▶ Instructions for the task
Retype the records below, starting at the line that contains "You are a GUI" and ending at the line that contains "(x=335, y=169)", with both lines included. Omit the pictures from your answer.

--- start of Information provided ---

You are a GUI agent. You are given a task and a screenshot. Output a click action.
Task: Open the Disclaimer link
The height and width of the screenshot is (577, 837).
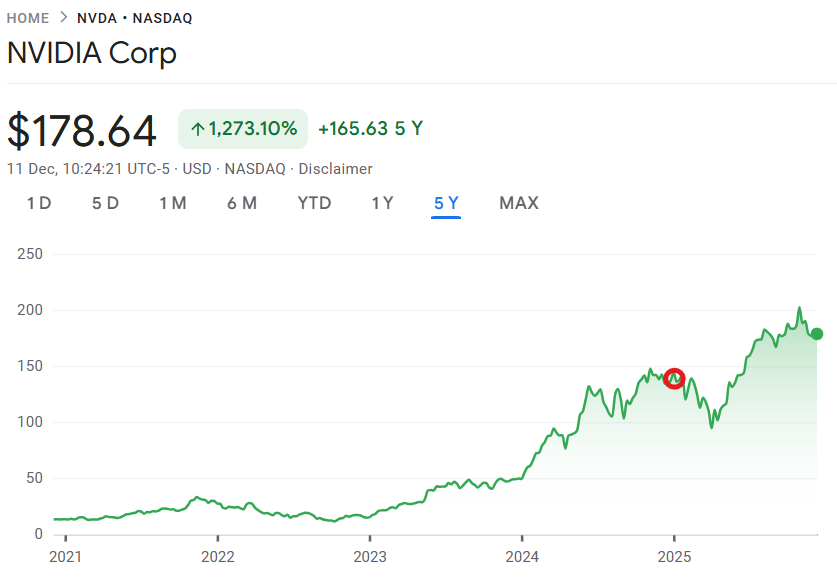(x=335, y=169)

--- end of Information provided ---
--- start of Information provided ---

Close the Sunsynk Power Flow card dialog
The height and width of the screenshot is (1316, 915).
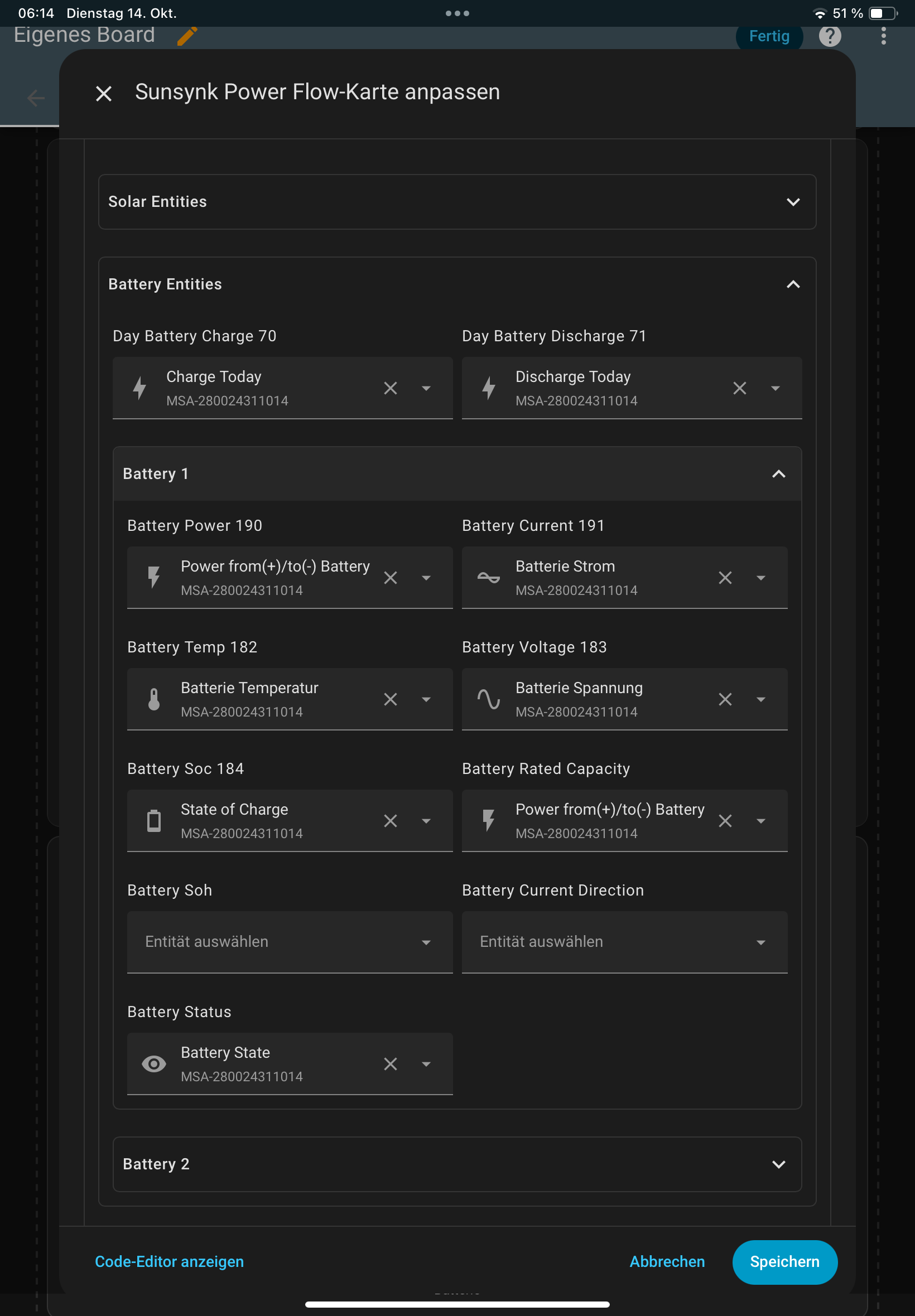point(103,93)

--- end of Information provided ---

▶ Solution for this task
You are a GUI agent. You are given a task and a screenshot. Output a click action.
Task: Open the Disclaimer link
The height and width of the screenshot is (577, 837).
(x=335, y=169)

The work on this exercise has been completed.